Tekstfragment —
------------

Algemeen

Ondergrondse parkeergarage bijna altijd lek

Bouwen met onderwaterbeton is nieuw voor de meeste aannemers en adviseurs in de utiliteitsbouw. “Zij denken ten onrechte dat een vloer van onderwaterbeton waterdicht is”, aldus ir. M.R.J. Swinkels van Intron.

Veel ondergrondse parkeergarages vertonen al vanaf de bouw lekkages. Dat constateert ir. M.R.J. Swinkels van Intro. En repareren is lastig, tijdrovend, duur en zelden duurzaam.

Steeds vaker worden onder kantoorgebouwen en stadspleinen meerlaagse parkeergarages gebouwd. Ze hebben volgens Swinkels één ding gemeen: ze worden van diverse zijden door water belast en vertonen nagenoeg altijd vanaf de bouw lekkages.
“Intron heeft in het recente verleden ervaring opgedaan met lekkages in een groot aantal parkeergarages. Zoals vaak het geval is met problemen in betononderhoud en -reparatie, lijkt dit probleem op het moment modieus of besmettelijk te zijn en vraagt het bij veel garages om aandacht”, aldus Swinkels, die meent te weten wat daarvoor de redenen zijn.
De “modieuze” aandacht voor lekkages in parkeergarages heeft alles te maken met het prestige van de opdrachtgever en de belevingswereld van de gebruiker. Vroeger waren ondergrondse parkeergarages meestal van die vieze, donkere, stinkende en onveilige bouwwerken, uit kostenoogpunt opgetrokken uit onafgewerkt beton.
Tegenwoordig zijn de garages bij voorkeur schoon, licht, overzichtelijk, veilig en overheerst er het in frisse kleuren geverfde beton, naast materialen als natuursteen en roestvaststaal. Scheuren, lekkages en vervuiling passen niet langer in dit moderne beeld, aldus Swinkels, dus wordt er steeds meer actie op ondernomen.

Bouwkuipen
Tegelijkertijd worden onder kantoorgebouwen en pleinen steeds vaker garages aangelegd, niet zelden twee lagen diep. In ons natte landje wordt daarbij meestal gebruikgemaakt van bouwkuipen met onderwaterbeton. Swinkels noemt daarvoor twee begrijpelijke redenen: de krappe binnenstedelijke locaties waarin nauwelijks ruimte is voor een bouwput en het feit dat bemalen vaak niet is toegestaan of als veel te duur te boek staat. Probleem is, dat niet de met deze wijze van bouwen opgegroeide gww-sector hiervoor wordt ingeschakeld, maar de op dit punt onervaren aannemers en adviseurs uit de utiliteitsbouw het zelf doen.

------------

Vastgelegde gegevens —
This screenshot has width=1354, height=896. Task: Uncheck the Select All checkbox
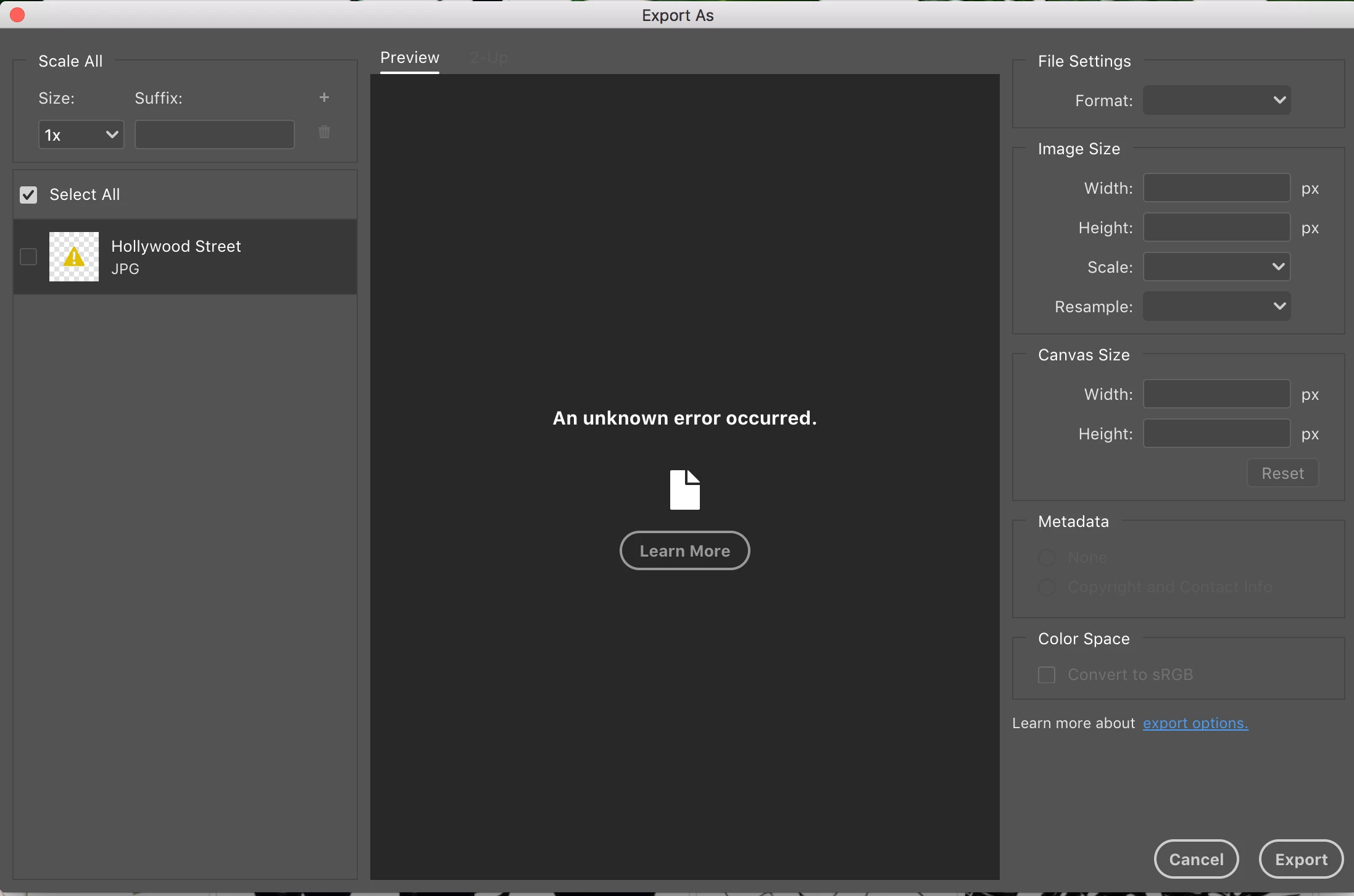point(28,195)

------------

Wat je doet —
[1] Kloppen de volgende uitspraken met de tekst over lekkende ondergrondse parkeergarages? Antwoord per uitspraak met ja of nee en citeer de woorden uit de tekst die de doorslag geven.
(a) Aannemers en adviseurs in de utiliteitsbouw gaan ervan uit dat een vloer van onderwaterbeton waterdicht is.
(b) Bemalen wordt in de tekst als een goedkope oplossing gezien.
(c) Vroeger werden ondergrondse parkeergarages om kostenredenen van onafgewerkt beton gebouwd.
[2] Hoe gaat de tekst over lekkende ondergrondse parkeergarages verder? Schrijf een vervolg dat aansluit op de laatste zin.
Het materiaal speelt hierbij geen enkele rol.

Schriftelijke antwoorden —
[1]
(a) Ja: "Zij denken ten onrechte dat een vloer van onderwaterbeton waterdicht is"
(b) Nee: "het feit dat bemalen vaak niet is toegestaan of als veel te duur te boek staat"
(c) Ja: "uit kostenoogpunt opgetrokken uit onafgewerkt beton"

[2]
Veel van die u-bouwers gaan er ten onrechte vanuit, dat het onderwaterbeton waterdicht is. “Het heeft echter slechts een tijdelijke functie als bodemafsluiting van de bouwkuip”, aldus Swinkels.
De onjuiste veronderstelling heeft grote gevolgen wanneer de uiteindelijke constructievloer wordt aangebracht. “De onderwaterbetonvloer is vaak gescheurd. Deze scheuren moeten voor het storten van de constructievloer zijn hersteld. De indruk bestaat echter, dat de onderwaterbetonvloer vaak opnieuw scheurt onder invloed van het stortgewicht van de constructievloer”, aldus Swinkels.
Daardoor ontstaan “wellen” tussen beide vloeren, waarvan het verloop onvoorspelbaar is. Dergelijke wellen zullen ook later als scheuren in de constructievloer herkenbaar blijven.
Tweede oorzaak voor lekkages is het verhinderen van de natuurlijke vervorming in de constructievloer. Volgens Swinkels zijn de drie voornaamste redenen:
1. bij het afnemen van de hydratatiewarmte wil de constructievloer fors korter worden, maar wordt hij tegengehouden door het onderwaterbeton dat in grondwater met een constante temperatuur ligt. De scheurvorming treedt op tussen twee dagen en twee weken na de stort.
2. Op vergelijkbare wijze wordt de constructievloer verhinderd om te vervormen door zomer- en wintertemperaturen. Dit type scheurvorming treedt meestal op na een vrij lange winterse koudeperiode.
3. De constructievloer droogt wél uit, de onderwaterbetonvloer niet. Dit type scheur treedt pas na enkele maanden op en kan zelfs jaren later nog voor nieuwe scheuren zorgen.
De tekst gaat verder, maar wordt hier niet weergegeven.